The news came in a brief, bland-sounding tweet from the army public relations office this past week, noting that General Raheel Sharif, Pakistan’s popular army chief, was beginning a round of “farewell” visits to military units across the country.
Some of the hyper-nationalists, some television anchors and retired [military] mafia wanted him to stay, but he disappointed them
But the subtext of the message was monumental. It meant that for the first time in 20 years, the most powerful official in Pakistan – a US cold war and anti-terrorism ally in which generals have often interfered in civilian rule – was keeping his pledge to retire on time and turn over his job to a successor chosen by the prime minister.
On Saturday, Prime Minister Nawaz Sharif announced that he had named General Qamar Javed Bajwa, a career infantry officer, to replace General Sharif, ending weeks of intense speculation over which of the four shortlisted generals he would pick to run the army for the next three years.
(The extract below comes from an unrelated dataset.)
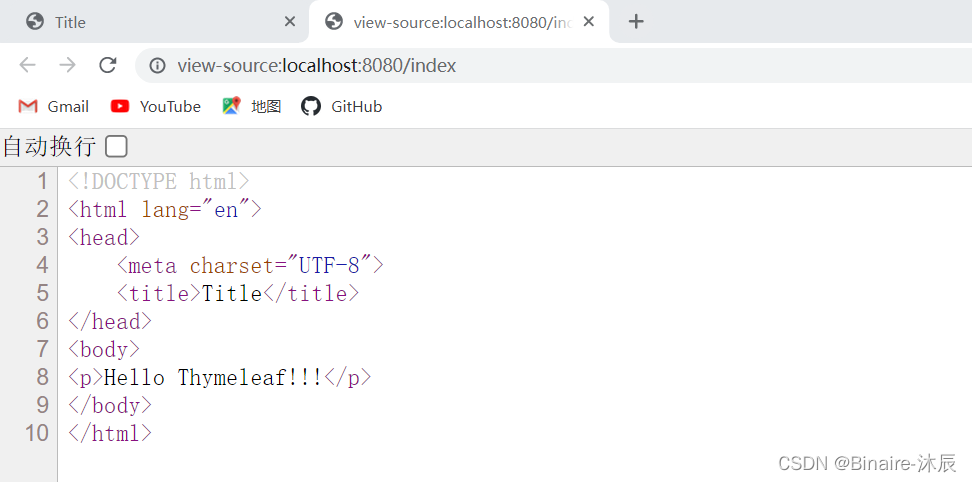
Task: Open the 地图 maps bookmark
Action: coord(252,106)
The prime minister passed over three more senior generals in appointing Bajwa, who serves as an inspector general at army headquarters. Analysts said Bajwa has strong pro-democracy views and might be more open to civilian involvement in foreign and security policy than past army chiefs. The appointment was quickly welcomed by numerous civilian leaders.
But in many ways, the fact that General Sharif was bowing out on time – and will pass his bamboo swagger stick to Bajwa in a formal military ceremony on Wednesday – mattered even more.
Despite Sharif’s reputation as a professional with no political ambitions, his departure after a three-year term had not been a foregone conclusion. In recent months, as opposition protests erupted, tensions with next-door India escalated and Prime Minister Sharif (no relation) battled charges of hiding money overseas, some influential figures urged the army chief to stay on and keep things from spinning out of control.
It was a familiar temptation that has repeatedly kept Pakistan from evolving as a democracy in the name of safeguarding its stability. The fact that General Sharif resisted, analysts said, matters far more than the recent frenzy of drawing-room and barracks speculation over who will replace him.